À faire:
1) D'après l'article sur la France au Mali, dans quelle ville se trouve la base dont la fermeture est évoquée ?
2) Réécrivez le passage de l'article sur la France au Mali qui commence par les mots contenant «La France réfléchit» et se termine par «Sahel aussi contestée.», en mettant «direction» à la place de «junte».

Extrait du texte:

————————

La France réfléchit avec ses partenaires à la façon dont elle peut continuer sa mission contre le terrorisme sans la junte de Bamako.
La France au Mali , c'est bientôt fini? Si, il y a quelques semaines encore, cette idée était balayée aussi bien à l'Élysée qu'au ministère des Armées, elle n'y est désormais plus taboue. Bien sûr, agiter la menace d'un retrait militaire et d'une fermeture de la base de Gao pourrait n'être qu'un ballon d'essai pour tester la détermination d'Assimi Goïta, le chef de la junte malienne, au pouvoir depuis le coup d'Etat de l'année passée. Avant le sommet de Pau en janvier 2020, Emmanuel Macron l'avait déjà brandie. Sauf que, cette fois, le contexte est différent. Jamais, depuis 2013 et le début de l'opération Serval, les relations avec Bamako n'avaient été à ce point exécrables, et la présence française au Sahel aussi contestée.
Les Français vont devoir anticiper une humiliation
"La situation ne peut rester en l'état", répète Jean-Yves Le Drian . "On ne peut pas rester au Mali à n'importe quel prix", a dit samedi Florence Parly, la ministre des Armées. "Les Français vont devoir anticiper une humiliation, commente un observateur avisé de la région. Si j'étais eux, je partirais avant qu'on me le demande."

————————

Informations affichées:
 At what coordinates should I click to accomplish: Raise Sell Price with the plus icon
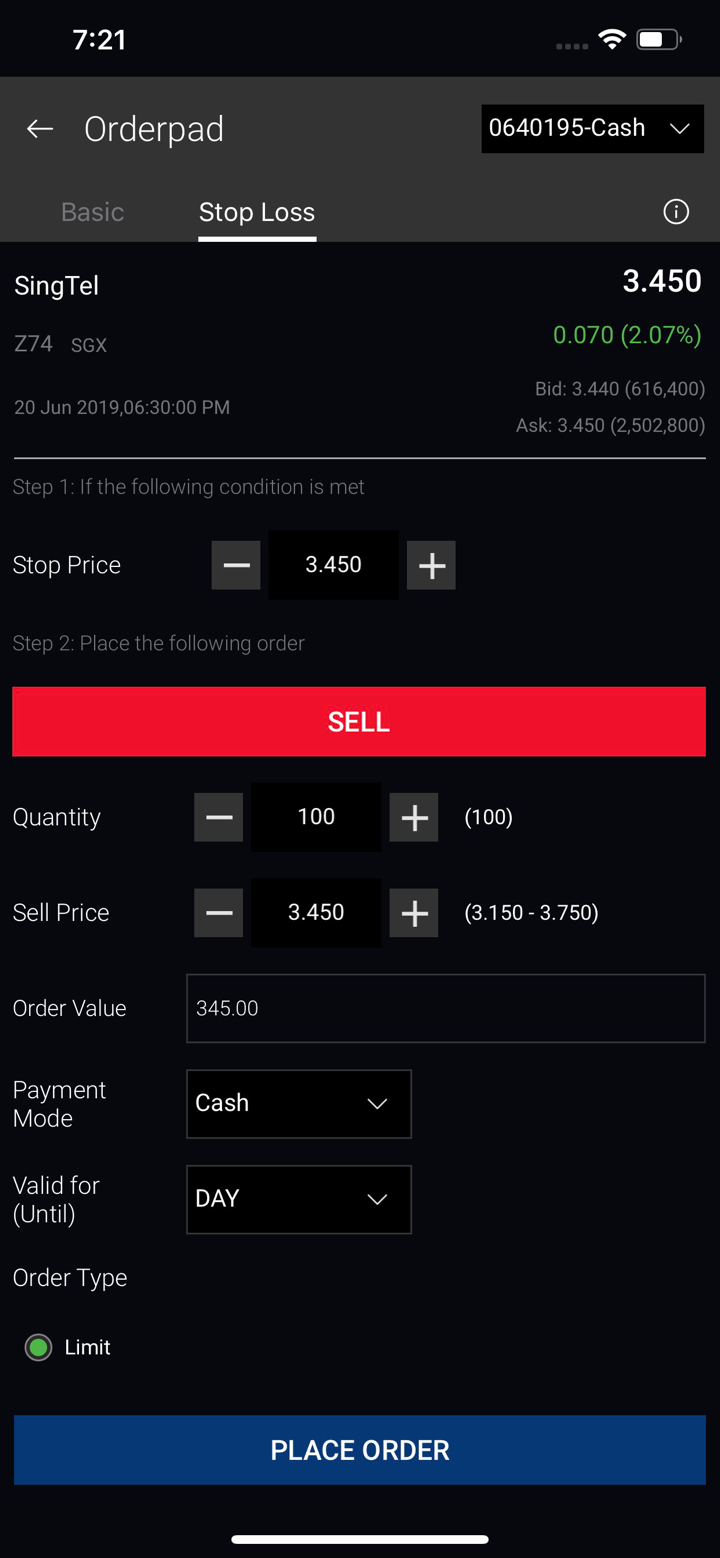point(414,913)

————————

Réponses:
1) À Gao.

2)
La France réfléchit avec ses partenaires à la façon dont elle peut continuer sa mission contre le terrorisme sans la direction de Bamako.
La France au Mali , c'est bientôt fini? Si, il y a quelques semaines encore, cette idée était balayée aussi bien à l'Élysée qu'au ministère des Armées, elle n'y est désormais plus taboue. Bien sûr, agiter la menace d'un retrait militaire et d'une fermeture de la base de Gao pourrait n'être qu'un ballon d'essai pour tester la détermination d'Assimi Goïta, le chef de la direction malienne, au pouvoir depuis le coup d'Etat de l'année passée. Avant le sommet de Pau en janvier 2020, Emmanuel Macron l'avait déjà brandie. Sauf que, cette fois, le contexte est différent. Jamais, depuis 2013 et le début de l'opération Serval, les relations avec Bamako n'avaient été à ce point exécrables, et la présence française au Sahel aussi contestée.